B. Interpretation of Article 9 of the Terms

Article 9 of the Clause provides that the guarantee creditor shall not impose the penalty for delay corresponding to the period from the receipt date of the written claim for performance of the guarantee obligation to the date prior to the date of performance of the guarantee obligation, as seen above. The above provision can be interpreted as the number of days to be deducted from the calculation of the number of days of the penalty for delay in cases where the plaintiff has the obligation to pay the penalty for delay in the case of the plaintiff. In addition, the performance guarantee obligation is only the obligation to pay the construction guarantee obligation, and the obligation to pay the penalty for delay in the contract for construction works of the government agency which did not guarantee the obligation to the joint guarantor of the contract for construction works (see Article 25 (3) 4 and (4) of the General Conditions of the Construction Contract). In addition, even according to the interpretation of Article 9 of the Clause, if the guarantee agency selects the performance of the guarantee obligation as the method of performance of the performance of the guarantee obligation,

Meanwhile, in full view of the purport of the arguments in the evidence Nos. 15, 16, and 3 above, the plaintiff suspended the construction work, and the plaintiff entered into an emergency bidding notice to select a surety performance company on September 23, 2009, and calculated the amount including the estimated amount of liquidated damages for delay arising during the period of delay of the joint contractor and the defendant as the amount of the remaining construction work determined at the time of examination of dypology between the joint contractor and the defendant on September 23, 2009, and announced the public announcement. However, if there is no constructor who participated in the above public announcement of construction, the plaintiff entrusted the construction work on October 8, 2009 to the first class of the joint contractor which is the cause of the above public announcement of construction, and requested the defendant to approve the execution of the construction work in this case by requesting the execution of the construction work by the plaintiff, and it can be acknowledged that the plaintiff is liable for delay in the execution of the construction work in the first class of the joint contractor.

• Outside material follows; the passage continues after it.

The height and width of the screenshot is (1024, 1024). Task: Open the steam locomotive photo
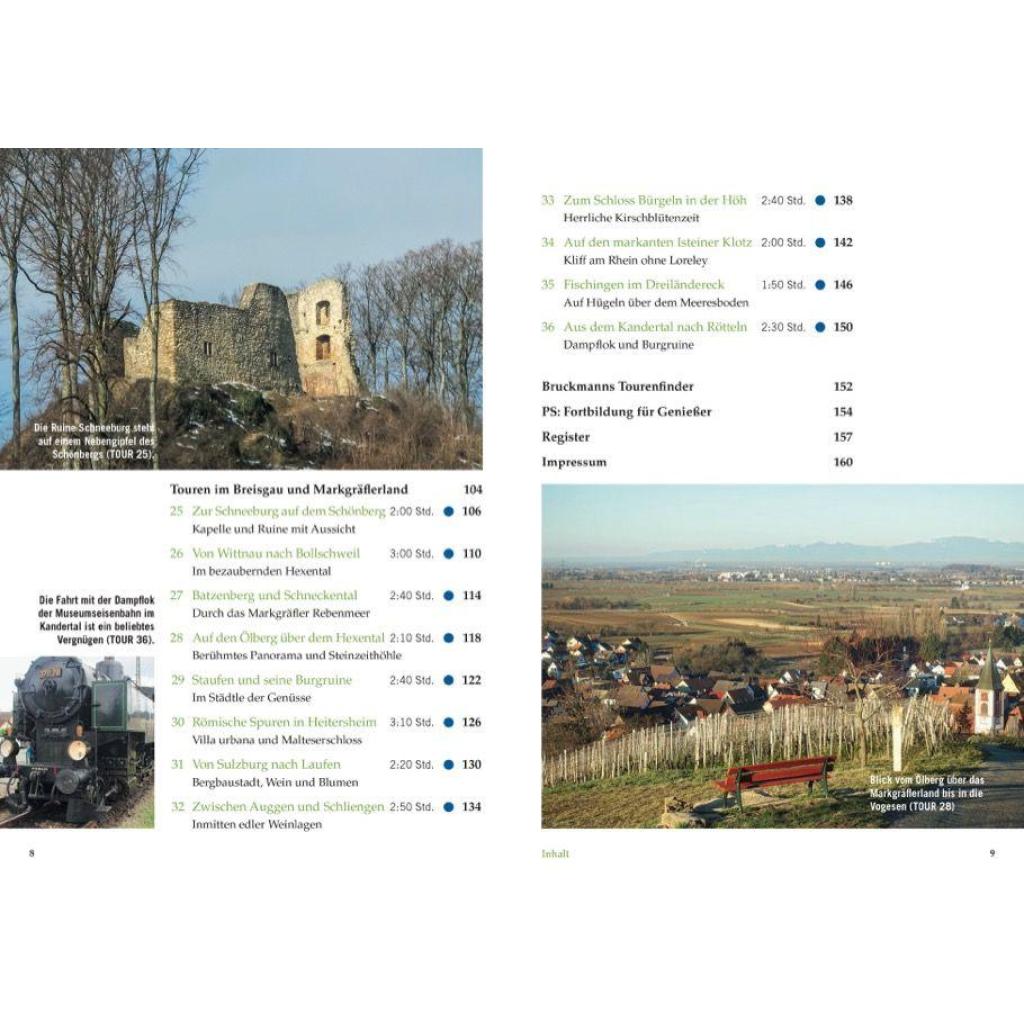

However, it cannot be said that the scope of the Plaintiff’s guaranteed liability as stipulated in the letter of guarantee and the terms and conditions may not be changed on the ground that the Plaintiff mispers the scope of the guaranteed liability as above, thereby making an emergency bidding notice for construction enterprises, and concluded a contract for construction work and construction work entrustment.

5. Conclusion

Therefore, the defendant's appeal is dismissed as it is without merit. It is so decided as per Disposition.

Judges Cho Young-chul (Presiding Judge)

(1) Article 6 (Commencement of Performance of Guarantee Obligations) The Union shall commence the performance of the Guarantee Obligations within 30 days from the date of receipt by the Guarantee Creditor of a written claim for the performance of the Guarantee Obligations.